Associando-se ao estilo ready-made de Marcel Duchamp, LoopB, por sua vez, deu uma feição sensorial à presença da casa como símbolo da permanência, usando os materiais de que dispunha. Trabalhar com o que existe parece ser o seu mote, conforme já se havia visto em apresentações anteriores (na Casa do Núcleo, com Fernando Sardo, em março de 2013, por exemplo). Na estrada desde 1992, o percurso de LoopB é vasto e rico, conforme pode ser visto em diversas ocasiões, algumas delas listadas ao fim deste texto. Mas há mais. Nele são menos as palavras e mais os sons que falam, comunicam.

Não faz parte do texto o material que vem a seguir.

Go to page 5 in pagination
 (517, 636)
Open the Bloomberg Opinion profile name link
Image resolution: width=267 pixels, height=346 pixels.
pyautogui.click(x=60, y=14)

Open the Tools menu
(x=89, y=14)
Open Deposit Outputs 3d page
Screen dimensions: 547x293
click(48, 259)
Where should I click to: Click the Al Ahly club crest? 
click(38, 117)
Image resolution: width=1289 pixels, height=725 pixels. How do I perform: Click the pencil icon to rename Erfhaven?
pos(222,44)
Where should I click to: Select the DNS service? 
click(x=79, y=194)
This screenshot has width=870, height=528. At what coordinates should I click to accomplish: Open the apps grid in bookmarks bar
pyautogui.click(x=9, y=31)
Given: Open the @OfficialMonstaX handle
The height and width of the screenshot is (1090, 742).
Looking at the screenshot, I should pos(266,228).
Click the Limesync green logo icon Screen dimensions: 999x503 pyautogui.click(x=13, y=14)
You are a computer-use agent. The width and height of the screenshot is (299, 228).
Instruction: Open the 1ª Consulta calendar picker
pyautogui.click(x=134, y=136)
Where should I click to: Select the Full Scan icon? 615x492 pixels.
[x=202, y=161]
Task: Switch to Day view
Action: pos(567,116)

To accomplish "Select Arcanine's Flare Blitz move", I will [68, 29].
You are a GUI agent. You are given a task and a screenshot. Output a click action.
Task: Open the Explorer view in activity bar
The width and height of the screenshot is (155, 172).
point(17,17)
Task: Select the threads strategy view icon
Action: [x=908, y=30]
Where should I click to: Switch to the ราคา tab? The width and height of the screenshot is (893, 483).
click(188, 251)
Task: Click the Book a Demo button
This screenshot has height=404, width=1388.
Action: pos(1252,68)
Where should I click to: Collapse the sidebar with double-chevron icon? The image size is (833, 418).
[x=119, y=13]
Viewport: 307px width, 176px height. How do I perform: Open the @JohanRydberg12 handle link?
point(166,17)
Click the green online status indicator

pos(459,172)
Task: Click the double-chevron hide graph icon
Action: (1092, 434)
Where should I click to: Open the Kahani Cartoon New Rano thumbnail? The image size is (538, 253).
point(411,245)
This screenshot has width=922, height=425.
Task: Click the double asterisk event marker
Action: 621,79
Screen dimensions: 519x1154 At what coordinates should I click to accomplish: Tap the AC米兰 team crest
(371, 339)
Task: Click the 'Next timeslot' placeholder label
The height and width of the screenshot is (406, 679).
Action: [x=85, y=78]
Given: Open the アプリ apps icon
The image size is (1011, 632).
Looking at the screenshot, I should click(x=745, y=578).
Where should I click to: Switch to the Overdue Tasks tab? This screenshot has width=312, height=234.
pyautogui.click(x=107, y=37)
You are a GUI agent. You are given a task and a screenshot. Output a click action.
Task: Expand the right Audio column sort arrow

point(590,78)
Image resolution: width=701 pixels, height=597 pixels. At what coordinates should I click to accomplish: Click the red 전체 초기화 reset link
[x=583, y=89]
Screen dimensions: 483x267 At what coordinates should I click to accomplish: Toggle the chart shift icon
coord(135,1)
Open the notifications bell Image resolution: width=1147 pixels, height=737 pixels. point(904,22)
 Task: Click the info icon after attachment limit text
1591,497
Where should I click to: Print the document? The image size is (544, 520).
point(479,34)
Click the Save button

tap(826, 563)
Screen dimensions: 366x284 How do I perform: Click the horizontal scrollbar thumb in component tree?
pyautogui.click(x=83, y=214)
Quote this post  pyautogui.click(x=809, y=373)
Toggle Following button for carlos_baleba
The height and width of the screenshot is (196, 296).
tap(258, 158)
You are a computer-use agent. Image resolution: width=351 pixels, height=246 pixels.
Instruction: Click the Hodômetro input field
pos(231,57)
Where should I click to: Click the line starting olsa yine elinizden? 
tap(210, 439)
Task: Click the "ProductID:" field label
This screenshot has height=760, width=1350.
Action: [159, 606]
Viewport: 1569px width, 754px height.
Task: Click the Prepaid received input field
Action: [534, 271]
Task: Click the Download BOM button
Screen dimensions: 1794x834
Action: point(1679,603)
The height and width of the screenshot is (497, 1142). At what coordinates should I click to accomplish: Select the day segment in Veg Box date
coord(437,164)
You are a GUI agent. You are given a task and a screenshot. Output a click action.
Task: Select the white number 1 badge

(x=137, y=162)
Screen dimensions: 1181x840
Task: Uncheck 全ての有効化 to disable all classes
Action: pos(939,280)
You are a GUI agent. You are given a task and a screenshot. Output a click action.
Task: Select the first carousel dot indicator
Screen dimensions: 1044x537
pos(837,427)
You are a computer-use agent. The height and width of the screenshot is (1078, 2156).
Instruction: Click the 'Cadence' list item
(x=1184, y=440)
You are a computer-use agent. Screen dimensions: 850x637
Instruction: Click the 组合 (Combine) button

Assim como LoopB não constrói os instrumentos de que se utiliza nas performances, usando o que está disponível no momento (tal como as sucatas), Janice não cede ao afã do novo, mas cria um ambiente em torno da positividade da permanência. Afinal, a Casa Amarela, nonagenária, é uma espécie de vitória sobre o tempo. Lembra aos moradores que pode haver um espaço neste mundo onde à pergunta O que havia aqui? deixa de carregar uma conotação de perda e desconforto: eles sabem que ali, naquela esquina, sempre houve uma casa. Com pessoas dentro; com nomes e história. Janice e LoopB ajudaram, cada um a sua maneira, a contar essa história.

 

Sobre Janice de Piero:

Janice atua tanto no campo das artes plásticas quanto no da performance e da educação artística para jovens. Suas obras contêm claramente a presença de uma forte identidade vinculada ao bairro, à família, aos vizinhos, à vida social afetiva. Além disso, preocupa-se em criar movimentos que implicam em ações e projetos que gerem convivências e fortaleçam afetos e relacionamentos. Até o momento foram realizadas três performances: A Caçamba da Vez: crítica ao espetáculo imobiliário; Coabitação na Casa Amarela 1 – Histórias e Memórias; Coabitação na Casa Amarela 2 – Performance de Loop B. Hoje a Casa Amarela está vinculada às ações performáticas, como um corpo agenciador que possibilita o trânsito pelas esferas afetivas, políticas e sociais. Seu trabalho como artista plástica vem seguindo o caminho da pós-produção, através da re-significação de objetos (muitos deles pessoais), e de assemblages (isso acabou por desembocar na utilização dos objetos da própria casa para uma performance). Dada a particularidade da casa, objeto freqüente de contemplação e curiosidade das pessoas que constantemente param para olhá-la e fotografá-la, veio o a idéia de mostrar como a “casa amarela” é por dentro, numa espécie de compartilhamento da intimidade. Estão no repertório da artista as seguintes exposições, todas contendo narrativas que se referem a objetos e ao relacionamento entre eles: Funarte: Objeto Instalação, 2002 (exposição individual); Galeria de Arte Casa da Xiclet: Feliz Aniversário Nelson Leirner, 2006 (coletiva); Galeria Cubo, Barcelona: Pequeños rituales domésticos, 2008 (coletiva); Galeria Cubo, Barcelona: Casa Úmida, 2009 (exposição individual); Ar[t]cevia Internacional Art Festival, Itália: Um intero museo su uma parede, 2010 (coletiva); Casa Amarela: Lugar Mítico, 2014 (exposição individual).

 

Sobre a Casa Amarela:

A casa amarela, que fica na Rua Camilo nos números 955 e 957, pertenceu ao bisavô de Janice, um dos pioneiros do bairro da Vila Romana, chegado no local ainda no final do século XIX. Abrigou, segundo conta a bisneta, muitos imigrantes chegados da Itália. Hoje ela pretende ser um local de convívio. Dentro dela, por volta de 2003 surgiu o Mover (Movimento Anti-Verticalização, que depois mudou para Movimento Contra a Verticalização Desenfreada), onde muitos desses amigos e alguns vizinhos circularam. O movimento procurava unir ação política de intervenção no espaço público simultaneamente à preservação da memória e história. Muitos eventos e trabalhos de intervenção foram feitos dentro da Casa Amarela. Dentre esses devem ser mencionados o acervo fotográfico criado a partir da coleção de fotografias trazidas pelos vizinhos e antigos moradores do bairro, assim como o acervo de áudio a partir dos depoimentos dessas mesmas pessoas, tudo feito a partir de encontros em finais de semana na Casa Amarela, de modo espontâneo e comunitário, sem qualquer auxílio institucional, seja privado ou público.